Author(s): Globe DR, Varma R, Torres M, Wu J, Klein R, Azen SP; Los Angeles Latino Eye Study Group. Self-reported comorbidities and visual function in a population-based study: the Los Angeles Latino Eye Study. Arch Ophthalmol. 2005 Jun;123(6):815-21. PMID 15955983
Journal: Archives Of Ophthalmology (Chicago, Ill. : 1960), Volume 123, Issue 6, Jun 2005
OBJECTIVE To assess the association of self-reported systemic and ocular comorbid disease and visual function in Latino subjects.
METHODS National Eye Institute 25-item Visual Function Questionnaire (NEI-VFQ-25) and eye examination data were obtained from 5380 participants in the Los Angeles Latino Eye Study, a population-based prevalence study of eye disease in Latino subjects 40 years and older. We developed and contrasted 5 comorbidity measures. One-way analysis of variance was used to assess the association between comorbidity and visual impairment and self-reported visual function. Regression analyses determined the association of sociodemographic variables, clinical variables, and the best measure of comorbidity with the NEI-VFQ-25 composite score. The main outcome measure was self-reported visual function as assessed by the NEI-VFQ-25 composite score.

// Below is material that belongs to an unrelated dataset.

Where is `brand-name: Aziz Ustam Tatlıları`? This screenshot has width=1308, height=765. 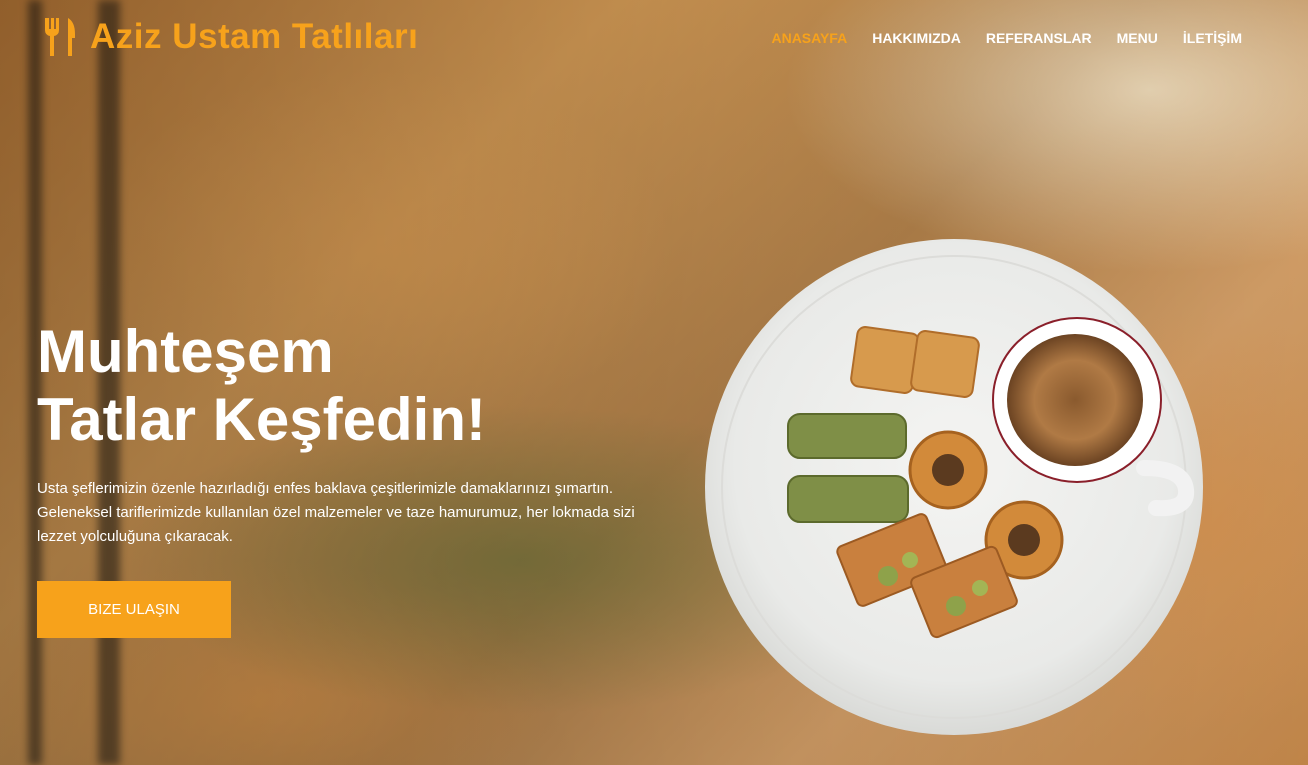 brand-name: Aziz Ustam Tatlıları is located at coordinates (254, 36).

RESULTS On average, visual function subscale scores were lowest for those participants with the most systemic comorbid conditions (P<.05). This was more evident in participants with moderate or severe visual impairment compared with those with mild or no visual impairment (P<.05).
CONCLUSIONS Self-reported systemic comorbidities were associated with self-reported visual function. This association was greater at more severe levels of visual impairment. Of the 5 comorbidity measures assessed, the measure that summed the number of self-reported systemic comorbidities correlated most with self-reported visual function.